Wallace sat on a barrel, his head bent. Solomon watched him out of the corner of his eye, not liking to press him with questions.
Finally, Wallace said, “Thank Heaven Sykes was willing to take me back on. I haven’t tuppence in my pocket.”
“What have you been doing for work? Have you been working as a waiter?”
“Yes, and… other things.” He fell silent, but after a moment he went on again, “Hugo has an arrangement with a Camberwell moneylender. He haunts any gentlemen’s club he can get into, and befriends naive young men who’ve been living beyond their means and might need a loan to tide them over.
Young gentlemen as are in London for the first time and don’t have over many friends in town—you see the sort I mean.
He sends them to his Camberwell friend and gets a commission on every loan. ”

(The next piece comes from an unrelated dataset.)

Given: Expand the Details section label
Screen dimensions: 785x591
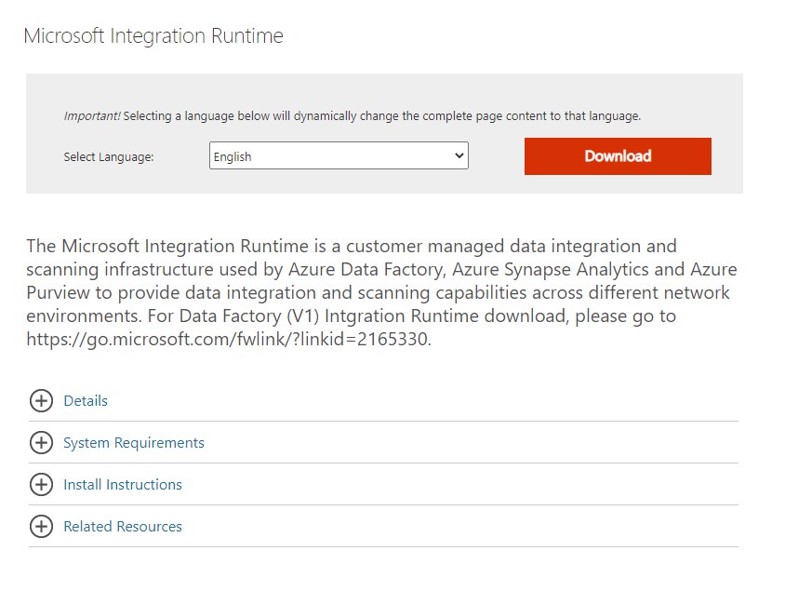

Solomon winced. “At a monstrous rate of interest, I take it.”
“Mmm. Yes. And the moneylender, as you may imagine, en’t fussy about how he persuades his debtors to pay up when they start to fall behind.”
“Never thought I’d feel sorry for rich young men.”
“As a general thing, they en’t even all that rich. Younger sons of obscure country squires and that kind of thing.”
Solomon said, slowly, “I would never have imagined Hugo Vaughan being mixed up in such dealings.”
“No. I know. He has… more sides to his person than you see at first.” He had been studying his hands while he spoke, but now he glanced up at Solomon, half-ashamed, half-challenging. “You en’t asked me what my role in all this was.”
“Do you want to tell me?”
“I went down to Camberwell once a week to see the moneylender and collect the money Hugo was owed. But that weren’t the worst of it.
The worst was at the club where he’d got me employment.
While serving drinks I was meant to keep an eye out for likely targets.
Point them out to Hugo.” He hunched into himself, picking at a splinter of wood in the barrel he sat on.
“He taught me to pick out what he called the ‘most likely young cubs.’ He weren’t too fussy about his victims. The younger and more friendless the better. ”
There wasn’t anything Solomon could say in reply to that.
In the stable next door, a horse whinnied softly. A lone carriage rumbled along in the street outside.
Wallace said, “If Hugo comes looking for me, don’t tell him I’m here? Please?”
“All right,” Solomon said slowly. “But—”
“Please. I—I need to make a clean break from him. It will be easier if I don’t see him. Promise me? I know he’s your friend—”
The rumble of wheels on cobblestones told them that the carriage had turned into the inn’s yard. Wallace broke off.
“Hey!” a voice shouted. “Don’t anyone work here?”
Reluctantly, Solomon left off the conversation and stepped out into the yard to greet two young gentlemen who jumped down from their phaeton, complaining volubly about the flooded road that had held them up south of Peckham.
It was after dawn by the time Vaughan strolled into the yard.
The other ostlers had already risen, and the inn was its busy daytime self.
Vaughan stepped around the crowd of people waiting to board the Canterbury stagecoach, and directed a cordial smile at Solomon.
“Would you be so kind as to tell Wallace I’m here? ”
Solomon froze. “What makes you think he’s here?”